Certain blends of temperamental traits stand out (not all children fit one of these profiles). The “easy” child is more predictable, and harder to over stimulate. He adapts readily to change, and has a mild or moderately intense, mostly positive, mood. At least 40% of children are born “easy.” Thank goodness!

The “difficult” child lies at the opposite end of the temperamental spectrum. Irregularity, withdrawal from new situations or people, resistance to changes, and expressions of intense, often negative, emotion make this sort of child a challenge. Frustration easily brings on tantrum. Crying bouts are relatively frequent and loud; laughter is also loud. At least 10% of children under the age of six can be classified as difficult.

The “slow to warm up” child (about 15%) usually has negative or withdrawal responses of mild intensity to new stimuli; given the opportunity to experience each new situation gradually and without pressure, he finally shows quietly positive interest and involvement.

Temperamental characteristics can be very positive in some situations and challenging in others. Temperament may make certain children in certain environments more likely to have behavior or emotional problems. We as parents have to consciously match some  of our demands or expectations to the child’s temperament to avoid problem behaviors.

If a child is slow to warm up, she should not be reprimanded for being hesitant toward a stranger. If a child needs more time to adapt, don’t punish for not obeying completely. Give credit if her response is better than last time (moving in the right direction). An intense child shouldn’t be criticized for being loud when upset, just as she isn’t punished for being loud when she is happy. Trying to still the highly active child often has the opposite from the desired result. Look especially at times when everything is going smoothly and you both feel good.Allow for the high-maintenance child’s parenting needs.

Certain normal temperamental traits are similar to those regarded as behavioral symptoms of ADHD. High activity level, distractibility, poor (or slow) adaptability, and lack of persistence are parts of normal personality characteristics, but hyperactivity, impulsivity and inattention are facets of ADHD. It is very likely that many difficult children are being diagnosed with ADHD when in fact they do not have a neurobehavioral disability.

Recognize and accept the way the child is. Your true feelings toward the child have a lot to do with parts of him or her you can’t control.  If your child is difficult, you can feel guilty that you are frustrated rather than fulfilled as a parent, that you are stressed rather than energized, and that you sometimes wish that your child were different. Most parents learn to help mediate their child’s special characteristics through trial and error, but when conflict continues to increase rather than resolve, or appears unexpectedly, assistance may be welcome.

1.  Activity level, the daily proportion of active/inactive periods, as well as mobility during bathing, playing, dressing, sleeping, or walking, from infancy.

2. Regularity is a physiological basis for the predictability of patterns of sleep, waking, appetite, and bowels.

DATA TO EXAMINE:
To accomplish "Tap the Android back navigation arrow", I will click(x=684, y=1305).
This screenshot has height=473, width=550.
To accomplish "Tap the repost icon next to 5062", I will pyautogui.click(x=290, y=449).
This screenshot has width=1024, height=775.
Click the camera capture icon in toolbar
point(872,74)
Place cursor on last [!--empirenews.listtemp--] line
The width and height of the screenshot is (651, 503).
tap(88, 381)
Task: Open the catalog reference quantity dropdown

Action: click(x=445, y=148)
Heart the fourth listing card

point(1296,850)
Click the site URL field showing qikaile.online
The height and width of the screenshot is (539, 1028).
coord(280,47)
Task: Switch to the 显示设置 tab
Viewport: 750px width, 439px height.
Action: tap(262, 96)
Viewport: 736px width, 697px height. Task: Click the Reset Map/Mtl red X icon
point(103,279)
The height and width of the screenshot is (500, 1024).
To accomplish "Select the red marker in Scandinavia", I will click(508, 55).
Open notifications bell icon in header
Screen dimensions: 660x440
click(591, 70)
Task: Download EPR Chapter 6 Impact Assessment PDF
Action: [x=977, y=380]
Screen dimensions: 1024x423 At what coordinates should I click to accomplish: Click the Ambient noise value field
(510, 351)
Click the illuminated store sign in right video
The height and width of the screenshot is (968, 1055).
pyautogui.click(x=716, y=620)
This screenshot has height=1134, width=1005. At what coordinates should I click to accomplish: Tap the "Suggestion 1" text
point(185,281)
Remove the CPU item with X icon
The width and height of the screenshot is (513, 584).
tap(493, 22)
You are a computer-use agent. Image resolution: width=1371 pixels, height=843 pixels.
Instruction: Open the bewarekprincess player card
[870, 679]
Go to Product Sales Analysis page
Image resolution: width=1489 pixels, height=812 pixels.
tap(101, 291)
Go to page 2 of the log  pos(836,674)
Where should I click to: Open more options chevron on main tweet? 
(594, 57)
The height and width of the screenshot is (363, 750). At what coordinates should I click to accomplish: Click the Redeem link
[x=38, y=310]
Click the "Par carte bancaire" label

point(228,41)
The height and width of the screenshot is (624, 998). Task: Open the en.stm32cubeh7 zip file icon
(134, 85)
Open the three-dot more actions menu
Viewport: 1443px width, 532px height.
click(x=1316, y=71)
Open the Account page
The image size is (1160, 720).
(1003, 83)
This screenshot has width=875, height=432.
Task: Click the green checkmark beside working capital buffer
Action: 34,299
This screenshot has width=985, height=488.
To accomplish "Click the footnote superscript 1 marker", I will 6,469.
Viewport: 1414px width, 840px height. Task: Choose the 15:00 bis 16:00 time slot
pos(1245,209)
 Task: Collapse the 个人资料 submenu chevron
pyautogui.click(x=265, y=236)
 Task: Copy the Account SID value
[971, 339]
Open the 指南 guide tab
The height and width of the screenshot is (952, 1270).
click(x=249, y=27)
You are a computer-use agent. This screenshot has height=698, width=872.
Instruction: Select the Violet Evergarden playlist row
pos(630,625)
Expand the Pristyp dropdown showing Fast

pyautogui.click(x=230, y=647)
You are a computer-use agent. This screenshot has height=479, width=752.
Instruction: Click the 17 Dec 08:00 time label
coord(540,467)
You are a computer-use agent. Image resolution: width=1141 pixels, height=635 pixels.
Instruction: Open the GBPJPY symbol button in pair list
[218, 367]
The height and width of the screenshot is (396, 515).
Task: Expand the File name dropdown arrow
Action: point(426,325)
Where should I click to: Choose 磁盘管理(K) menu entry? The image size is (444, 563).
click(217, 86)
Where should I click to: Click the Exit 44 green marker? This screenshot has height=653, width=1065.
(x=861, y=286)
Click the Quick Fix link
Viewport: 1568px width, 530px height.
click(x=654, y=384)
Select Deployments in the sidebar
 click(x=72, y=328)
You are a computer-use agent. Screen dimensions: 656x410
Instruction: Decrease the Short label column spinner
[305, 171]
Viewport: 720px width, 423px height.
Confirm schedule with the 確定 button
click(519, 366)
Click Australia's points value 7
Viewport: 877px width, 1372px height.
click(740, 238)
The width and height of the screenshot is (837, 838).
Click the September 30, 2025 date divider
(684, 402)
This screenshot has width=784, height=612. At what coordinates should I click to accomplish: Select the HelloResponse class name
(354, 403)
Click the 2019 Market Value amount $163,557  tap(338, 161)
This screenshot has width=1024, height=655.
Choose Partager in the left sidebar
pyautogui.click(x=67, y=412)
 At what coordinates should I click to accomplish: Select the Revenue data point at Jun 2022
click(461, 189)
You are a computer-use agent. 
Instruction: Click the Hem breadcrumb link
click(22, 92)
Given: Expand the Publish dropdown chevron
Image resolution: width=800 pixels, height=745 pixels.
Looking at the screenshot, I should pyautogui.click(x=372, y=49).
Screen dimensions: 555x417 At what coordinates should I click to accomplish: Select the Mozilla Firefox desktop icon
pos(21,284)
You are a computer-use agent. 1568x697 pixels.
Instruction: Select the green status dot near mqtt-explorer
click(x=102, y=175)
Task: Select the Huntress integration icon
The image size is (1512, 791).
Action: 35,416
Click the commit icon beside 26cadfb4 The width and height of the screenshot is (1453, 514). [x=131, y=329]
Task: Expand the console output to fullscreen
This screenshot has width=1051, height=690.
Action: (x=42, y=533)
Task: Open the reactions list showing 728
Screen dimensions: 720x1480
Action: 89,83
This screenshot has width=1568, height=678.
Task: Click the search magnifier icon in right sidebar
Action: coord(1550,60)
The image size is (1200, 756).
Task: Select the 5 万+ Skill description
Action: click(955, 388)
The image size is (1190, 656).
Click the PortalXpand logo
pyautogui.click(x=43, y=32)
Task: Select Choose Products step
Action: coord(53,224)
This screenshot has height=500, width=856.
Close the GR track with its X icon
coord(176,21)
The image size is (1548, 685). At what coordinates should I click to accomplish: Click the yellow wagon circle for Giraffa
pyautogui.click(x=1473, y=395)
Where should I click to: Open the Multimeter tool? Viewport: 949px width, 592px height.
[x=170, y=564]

INSTRUCTIONS FOR THE TASK: Copy the stretch of the text on children's temperament from "Recognize and accept" through "walking, from infancy.", changing "frustrated" to "worn down".

ANSWER SPACE:
Recognize and accept the way the child is. Your true feelings toward the child have a lot to do with parts of him or her you can’t control.  If your child is difficult, you can feel guilty that you are worn down rather than fulfilled as a parent, that you are stressed rather than energized, and that you sometimes wish that your child were different. Most parents learn to help mediate their child’s special characteristics through trial and error, but when conflict continues to increase rather than resolve, or appears unexpectedly, assistance may be welcome.

1.  Activity level, the daily proportion of active/inactive periods, as well as mobility during bathing, playing, dressing, sleeping, or walking, from infancy.